We should take a closer look at the history of the Constitution before reforming it. Flickr/Rusty Stewart
The one recommendation of the Expert Panel on Indigenous Constitutional Recognition that everyone appears to support is the repeal of section 25 of the Constitution.

Section 25 says that if a State law disqualifies all the people of any race from voting in State elections, then those persons shall not be counted when working out how many seats each State gets in the House of Representatives. It has been described as a “racist” provision that should not appear in a modern democratic Constitution. But is it really racist or was it intended as a weapon against racism?

The American influence

Much can be learned from the history of section 25. It was originally inserted in the draft Constitution at the initiative of politician, Andrew Inglis Clark during a drafting session on the Queensland Government’s yacht in 1891.

Clark was a big fan of the United States Constitution and the Bill of Rights. Despite influenza and sea-sickness, he managed to get modified versions of two sections of the US 14th Amendment into the draft Commonwealth Constitution. The first of these American provisions guaranteed “equal protection” before the law and “due process” of law to all persons within a State.

It has since become a major source of the protection of civil liberties in the United States. The second section reduced the federal representation of any State if it denied the right to vote to any male citizen over 21 years of age who had not participated in rebellion or a crime. Although it did not expressly refer to race, it was intended to protect the voting rights of emancipated slaves in the wake of the American Civil War.

Misunderstood intent

In contrast, Clark’s provision expressly referred to race, penalising any State that enacted racially discriminatory voting laws. While Clark initially dropped the “due process” aspect from his other clause, he included “equal protection” before the law which would also have provided protection from racially discriminatory laws.

Both clauses were therefore anti-racism provisions, inserted in the Constitution at a time when racism was still rife. Surprisingly, they were approved by the Constitutional Convention in 1891 and included in the draft Constitution that it produpced.

The only criticism of the clause on discriminatory voting laws was that it did not go far enough. It was argued that it should also cover men who were excluded from voting for reasons other than race, such as property qualifications. No effort was made to extend the clause to penalise States that denied women the vote, despite this form of discrimination having a much greater effect upon voting numbers.

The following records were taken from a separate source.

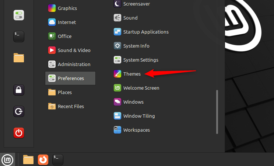Viewport: 274px width, 166px height.
Task: Click the red power/quit button
Action: [19, 132]
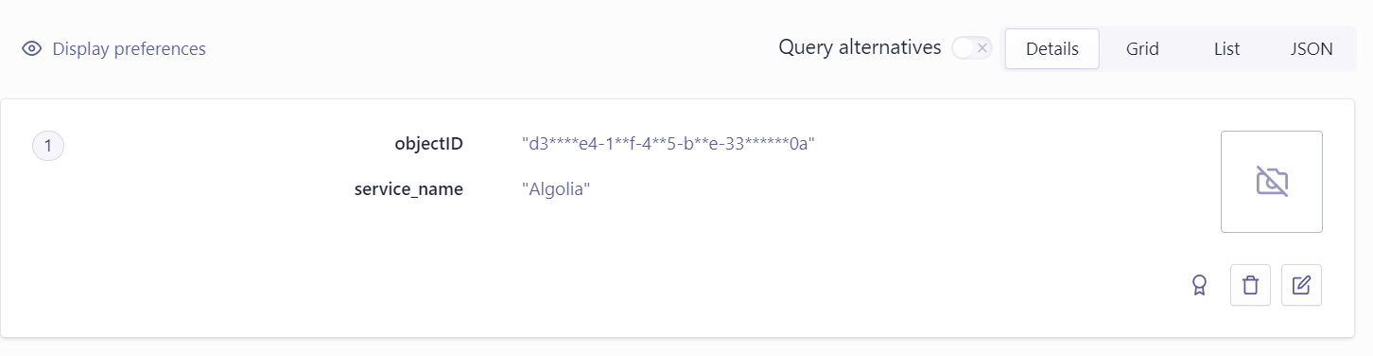Click the record number 1 badge
Viewport: 1373px width, 356px height.
48,146
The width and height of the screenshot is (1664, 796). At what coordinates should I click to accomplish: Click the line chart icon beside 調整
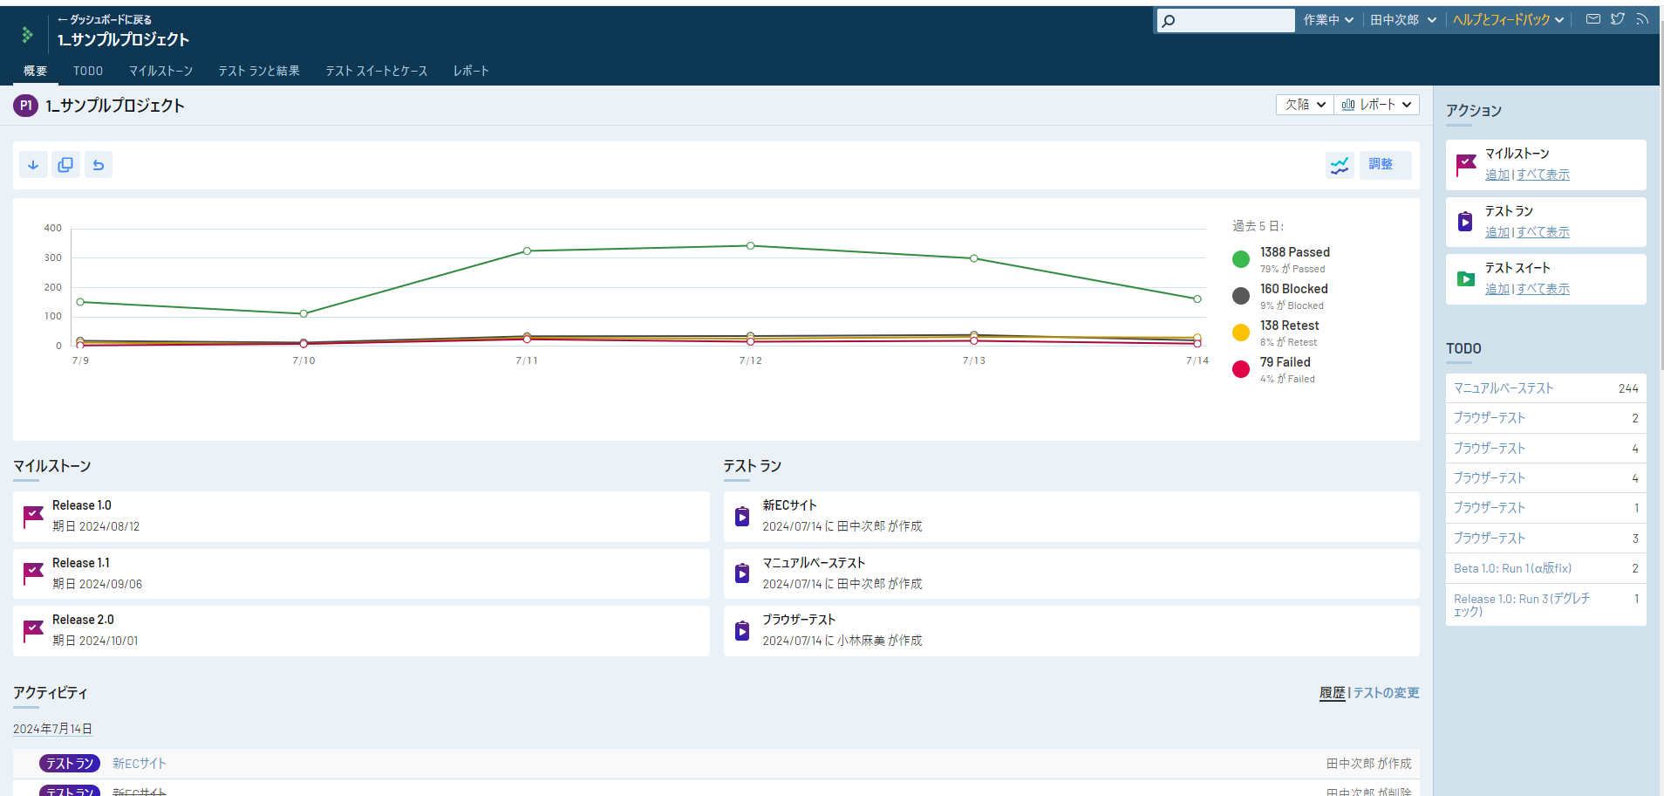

The draft Constitution was reconsidered at a Constitutional Convention in 1897. The clause that penalised racially discriminatory voting laws sailed through unscathed into the final version and was enacted as section 25. Its companion clause, however, fell at the last hurdle. Clark had become concerned that “equal protection” was not enough and that the clause should be expanded to include a guarantee of “due process of law”.

A Bill of Rights in disguise

If anything could be described as a “one-clause bill of rights” it would have been this provision. However, his ambition went too far and both the due process and equal protection aspects of the clause were struck out amidst arguments that the phrases were too vague and uncertain, would give the courts too much power, interfered with States’ rights and might render invalid labour laws in relation to Chinese and Polynesian workers.

The clause was whittled down to one that prevented a State from discriminating against the residents of another State and became section 117 of the Constitution.

Section 25 is all we have left in our Constitution of the US 14th Amendment and of one man’s ambition to introduce into it due process, equal protection of law and the discouragement of racial discrimination.

This is not necessarily a reason to keep section 25 in the Constitution. Hopefully we no longer need such a provision to discourage the States from enacting racially discriminatory voting laws. But in repealing section 25, let us not treat it as a disgusting and shameful remnant of past attitudes. Let us remember it more fondly as a small seed of civil rights planted by a noble man in a different age.